O lustre
Clarice Lispector
Biografia e introdução de: Assis Brasil
Ediouro Publicações S. A.
ISBN 85-00-30679-3
Introdução
Assis Brasil
O que espantou os críticos literários e leitores, nos primeiros livros de
Clarice Lispector, foi a autora ter rompido, bruscamente, com a tradição do enredo linear e objetivo, e com as descrições realistas, exteriores. E que ela
estava mais interessada nos "desvãos da alma", como disse um crítico, do que propriamente nas peripécias das ações episódicas.
O Lustre, seu segundo romance, é bem um exemplo do que acabamos
de afirmar. E um romance "penetrante", como muito bem disse Tristão de
Athaíde. "Não passa como um vento. Penetra como um pesadelo." Um outro crítico, Antônio Cândido, ficou espantado com a capacidade de
Clarice Lispector "captar nuanças da vida interior".

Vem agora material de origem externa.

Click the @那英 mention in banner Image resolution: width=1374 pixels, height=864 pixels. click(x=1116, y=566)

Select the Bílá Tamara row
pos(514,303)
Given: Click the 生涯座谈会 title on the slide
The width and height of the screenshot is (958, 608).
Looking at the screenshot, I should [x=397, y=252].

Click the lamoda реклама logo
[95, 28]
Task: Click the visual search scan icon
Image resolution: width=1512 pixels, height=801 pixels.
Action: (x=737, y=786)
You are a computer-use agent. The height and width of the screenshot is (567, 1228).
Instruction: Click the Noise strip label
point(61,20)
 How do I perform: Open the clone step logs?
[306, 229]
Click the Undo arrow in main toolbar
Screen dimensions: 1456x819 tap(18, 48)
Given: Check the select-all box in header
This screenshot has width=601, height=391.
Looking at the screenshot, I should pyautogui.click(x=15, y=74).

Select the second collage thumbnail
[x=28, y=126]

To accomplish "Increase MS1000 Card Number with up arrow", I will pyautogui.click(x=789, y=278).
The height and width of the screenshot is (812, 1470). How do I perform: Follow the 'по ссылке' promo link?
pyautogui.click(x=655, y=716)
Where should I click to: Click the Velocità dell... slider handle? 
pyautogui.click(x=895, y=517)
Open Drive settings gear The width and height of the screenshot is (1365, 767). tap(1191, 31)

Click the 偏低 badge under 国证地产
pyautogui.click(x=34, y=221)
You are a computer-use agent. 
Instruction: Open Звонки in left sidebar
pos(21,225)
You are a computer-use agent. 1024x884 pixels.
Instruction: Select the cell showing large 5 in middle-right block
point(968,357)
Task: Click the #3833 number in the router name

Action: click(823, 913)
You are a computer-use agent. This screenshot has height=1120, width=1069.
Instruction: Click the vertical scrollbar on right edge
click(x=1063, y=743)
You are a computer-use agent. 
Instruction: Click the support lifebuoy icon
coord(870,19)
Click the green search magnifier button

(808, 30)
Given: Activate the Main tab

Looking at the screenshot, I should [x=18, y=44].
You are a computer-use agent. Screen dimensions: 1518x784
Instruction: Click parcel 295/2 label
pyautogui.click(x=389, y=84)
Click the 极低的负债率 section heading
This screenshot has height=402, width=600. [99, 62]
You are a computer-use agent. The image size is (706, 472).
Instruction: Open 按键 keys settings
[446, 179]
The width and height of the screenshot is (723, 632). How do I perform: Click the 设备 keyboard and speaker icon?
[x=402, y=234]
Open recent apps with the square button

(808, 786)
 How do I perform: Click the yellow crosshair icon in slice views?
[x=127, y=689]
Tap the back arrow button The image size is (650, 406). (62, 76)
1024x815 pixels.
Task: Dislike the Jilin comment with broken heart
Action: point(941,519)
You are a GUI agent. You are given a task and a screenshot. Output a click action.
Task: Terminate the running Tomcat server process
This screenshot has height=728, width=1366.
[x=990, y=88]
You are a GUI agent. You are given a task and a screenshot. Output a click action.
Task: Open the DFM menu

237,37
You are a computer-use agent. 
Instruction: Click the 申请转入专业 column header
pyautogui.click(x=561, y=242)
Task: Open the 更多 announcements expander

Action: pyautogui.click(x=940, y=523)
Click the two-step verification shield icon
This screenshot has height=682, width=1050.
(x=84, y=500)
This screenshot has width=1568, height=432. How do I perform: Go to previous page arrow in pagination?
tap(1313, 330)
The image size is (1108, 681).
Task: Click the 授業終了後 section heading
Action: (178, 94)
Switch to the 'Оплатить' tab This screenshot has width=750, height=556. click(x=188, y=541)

O Lustre é, assim, a vida interior de Virgínia, o personagem central da narrativa, mas a sua trajetória intimista não é menos fascinante do que um empolgante enredo de muitos episódios. É também um romance de
muitos símbolos, muitas mensagens: há um chapéu de um afogado, no começo, que reaparecerá no final do livro, e há um lustre, de um casarão,
onde Virgínia e o irmão Daniel passaram a infância e que é sempre um ponto de convergência do seu passado e de sua volta. Quando o
personagem deixa Granja Quieta, e que lembra Virgínia no trem é o fato de ter saído do casarão e não ter olhado para o velho lustre.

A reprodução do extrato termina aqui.